Service awards honor Goodman, snow removal team

One award recipient stood out among all the others at last week’s annual college Service Awards as the college honored Professor of Political Science Jay Goodman for 50 years of service to Wheaton College.

Members of the Wheaton community gathered in the Balfour Atrium last Tuesday, March 30, for the annual college Service Awards. Besides awards for five-year intervals of service, online nominations resulted in recipients of the President’s Award for Outstanding Service, the Vision of Service Award and the Gladys Kelley Memorial Award for Professional Development.

This year was particularly special as it marked Goodman’s receipt of a Lifetime Award for 50 years of service.
A piece about Goodman by award-winning journalist Ted Nessi ’07 in the Winter edition of the Wheaton Quarterly notes, “An oft-cited statistic estimates more than half of all living Wheaton alums have taken one of his classes” and includes effusive remarks from Goodman’s former students who have gone on to work in the fields of law and government. The article chronicles Goodman’s life and achievements and states, “He is one of the most popular professors on the Wheaton College campus (and has) always kept his focus on the students.”

Provost Linda Eisenmann said, “It’s very unusual to have someone like Professor Goodman who has completed 50 years of service to the college, so that’s why we did a special recognition of him. I have also invited him to be the featured speaker at this year’s Honors Convocation held on April 30th. That speech gives him a special chance to address students, especially the seniors.”

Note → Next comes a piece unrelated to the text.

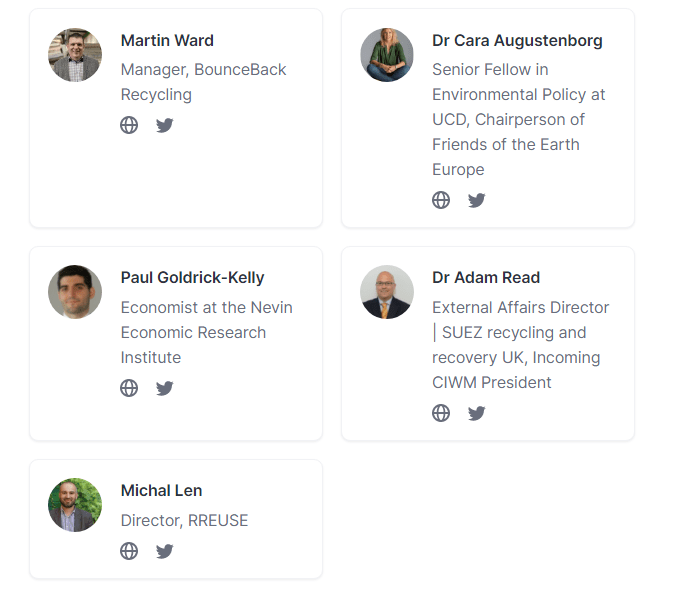Visit Dr Cara Augustenborg's Twitter icon
The height and width of the screenshot is (598, 680).
[x=477, y=200]
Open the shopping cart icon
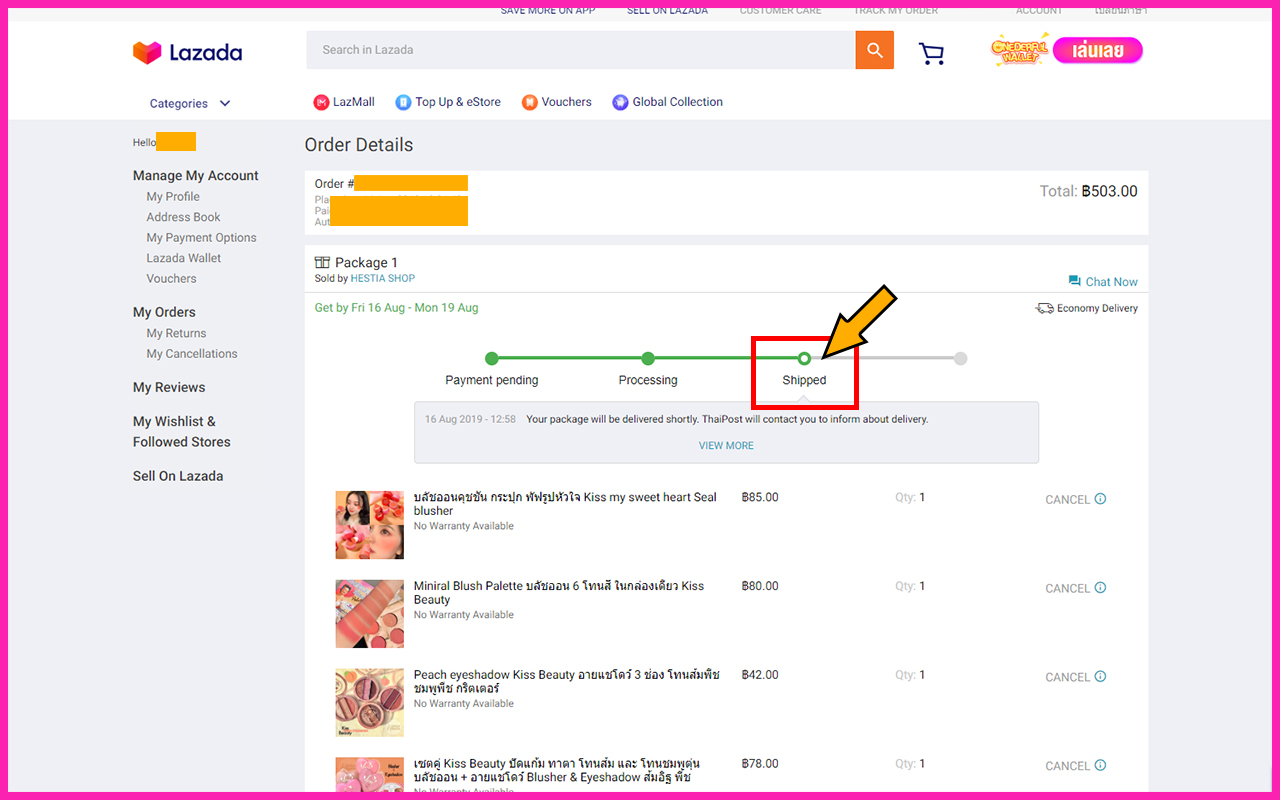 pos(931,53)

This year, the prestigious Vision of Service Award was given to the Office of Career Services. The rewards include a day off with pay for each team member, recognition on a plaque, and a special celebratory luncheon with the president of the college.

“It’s a great award and the name of it speaks volumes,” Director of Career Services Lisa Gavigan ’83 said. “The people that work here do have vision, as far as looking forward in the career fields over the next several decades and understanding what that environment and landscape looks like.”

“Wheaton is an easy place to have a vision of service because in many ways, as employees, we are encouraged to step out of the box, try new things and be adventurous and entrepreneurial,” added Gavigan. We have that freedom and a wonderful work environment.”

The President’s Award for Outstanding Service that started in 1998 is presented to an employee selected for his or her outstanding work. This award includes a choice of one week’s pay or an extra week of vacation, a reserved parking space, name placed on a plaque in Balfour-Hood, and a special celebratory luncheon with the President.

This years recipients were Associate Dean of Students Jack Kuszaj for his passionate engagement with issues of sexual misconduct at Wheaton, and Assistant to the Provost Alice Ricco for meticulous care and coordination for the college’s academic division.

President Dennis Hanno also recognized “a group that has done amazing work over the last several months, [there is] no award that would appropriately recognize them”: the Wheaton snow removal team, each of whom were given certificates and T-shirts that said, ‘I survived the winter of 2015.’

The Gladys Kelly award was established in 2006 in memory of Gladys Kelley, who served as an administrative assistant in the Office of College Advancement for more than 28 years. This is awarded to someone who excels in his or her job, and it provides 500 dollars to use for professional development. It also includes a certificate, college plaque and lunch with the president. This years recipient was Coordinator of the Nursery School, Marie O’ Malley whose responsibilities include enrolling children, preparing newsletters and press releases and hiring work study students.

“Over a 1,000 years of service represented by award winners today,” Hanno said at the end of the hour-long ceremony. “No place has that kind of dedication other than Wheaton.”